*** Dataset records Section Begins ***

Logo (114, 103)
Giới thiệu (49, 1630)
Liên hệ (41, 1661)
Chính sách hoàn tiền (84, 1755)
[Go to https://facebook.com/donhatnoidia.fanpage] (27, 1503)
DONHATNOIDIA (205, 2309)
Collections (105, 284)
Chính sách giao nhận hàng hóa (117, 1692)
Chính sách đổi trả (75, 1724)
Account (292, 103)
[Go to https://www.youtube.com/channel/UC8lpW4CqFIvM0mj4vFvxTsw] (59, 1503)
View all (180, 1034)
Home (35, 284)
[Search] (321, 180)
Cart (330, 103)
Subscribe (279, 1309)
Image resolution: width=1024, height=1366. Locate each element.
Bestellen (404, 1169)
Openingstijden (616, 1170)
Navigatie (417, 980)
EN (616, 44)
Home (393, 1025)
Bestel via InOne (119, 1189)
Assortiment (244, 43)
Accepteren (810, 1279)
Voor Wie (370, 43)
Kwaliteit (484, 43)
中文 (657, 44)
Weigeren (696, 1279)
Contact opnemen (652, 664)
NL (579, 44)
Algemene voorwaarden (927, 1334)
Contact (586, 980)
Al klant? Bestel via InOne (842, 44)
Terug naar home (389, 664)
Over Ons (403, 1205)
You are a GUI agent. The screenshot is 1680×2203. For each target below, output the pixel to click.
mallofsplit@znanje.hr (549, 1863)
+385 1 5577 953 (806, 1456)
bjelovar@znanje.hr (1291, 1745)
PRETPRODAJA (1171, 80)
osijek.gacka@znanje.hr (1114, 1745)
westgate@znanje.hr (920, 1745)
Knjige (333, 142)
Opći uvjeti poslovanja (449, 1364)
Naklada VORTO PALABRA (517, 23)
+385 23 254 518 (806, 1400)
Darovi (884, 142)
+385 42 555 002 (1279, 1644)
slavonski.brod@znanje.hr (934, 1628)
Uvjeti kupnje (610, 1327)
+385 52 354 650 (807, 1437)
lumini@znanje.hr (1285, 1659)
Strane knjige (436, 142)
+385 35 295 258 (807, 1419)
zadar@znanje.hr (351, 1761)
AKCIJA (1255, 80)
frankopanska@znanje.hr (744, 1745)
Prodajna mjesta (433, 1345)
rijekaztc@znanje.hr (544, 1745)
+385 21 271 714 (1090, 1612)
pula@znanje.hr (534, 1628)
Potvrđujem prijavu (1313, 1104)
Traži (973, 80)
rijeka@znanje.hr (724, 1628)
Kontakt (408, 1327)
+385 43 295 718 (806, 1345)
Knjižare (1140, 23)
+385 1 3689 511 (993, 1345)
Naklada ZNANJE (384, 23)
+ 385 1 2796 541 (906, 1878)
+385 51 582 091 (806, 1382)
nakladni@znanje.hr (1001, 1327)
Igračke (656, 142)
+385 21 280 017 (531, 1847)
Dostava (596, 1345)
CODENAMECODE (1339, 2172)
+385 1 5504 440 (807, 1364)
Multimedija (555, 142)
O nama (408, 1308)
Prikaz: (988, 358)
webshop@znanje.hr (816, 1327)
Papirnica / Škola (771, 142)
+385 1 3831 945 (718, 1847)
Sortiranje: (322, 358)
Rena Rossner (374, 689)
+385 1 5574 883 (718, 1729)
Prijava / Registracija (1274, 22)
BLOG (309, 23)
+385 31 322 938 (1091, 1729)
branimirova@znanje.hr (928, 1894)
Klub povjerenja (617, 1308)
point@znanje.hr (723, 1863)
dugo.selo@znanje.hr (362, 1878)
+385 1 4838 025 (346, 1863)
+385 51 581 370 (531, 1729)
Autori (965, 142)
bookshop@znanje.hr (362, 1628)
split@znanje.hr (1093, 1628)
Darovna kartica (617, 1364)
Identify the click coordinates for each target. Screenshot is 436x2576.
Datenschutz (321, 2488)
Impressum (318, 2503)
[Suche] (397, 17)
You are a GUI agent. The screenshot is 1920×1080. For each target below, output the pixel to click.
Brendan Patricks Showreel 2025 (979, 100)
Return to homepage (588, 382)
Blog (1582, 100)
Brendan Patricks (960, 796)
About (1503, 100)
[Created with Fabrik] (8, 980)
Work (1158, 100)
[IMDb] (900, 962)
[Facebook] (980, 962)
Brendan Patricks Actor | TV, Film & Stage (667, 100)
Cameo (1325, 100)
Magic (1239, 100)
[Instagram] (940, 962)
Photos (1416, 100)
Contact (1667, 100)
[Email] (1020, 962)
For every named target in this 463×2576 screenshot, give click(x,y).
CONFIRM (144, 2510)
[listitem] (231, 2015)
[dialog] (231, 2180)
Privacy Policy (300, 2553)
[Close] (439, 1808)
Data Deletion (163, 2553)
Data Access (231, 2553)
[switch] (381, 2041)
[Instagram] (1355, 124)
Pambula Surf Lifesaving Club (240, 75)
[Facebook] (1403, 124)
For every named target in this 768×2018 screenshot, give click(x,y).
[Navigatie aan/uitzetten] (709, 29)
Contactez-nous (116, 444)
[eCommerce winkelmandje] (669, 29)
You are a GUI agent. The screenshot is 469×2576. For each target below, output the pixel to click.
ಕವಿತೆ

*** Dataset records Section Ends ***

Work request. Filter the records for lines containing the word "Naklada" and copy each one.

Written answer.
Naklada VORTO PALABRA (517, 23)
Naklada ZNANJE (384, 23)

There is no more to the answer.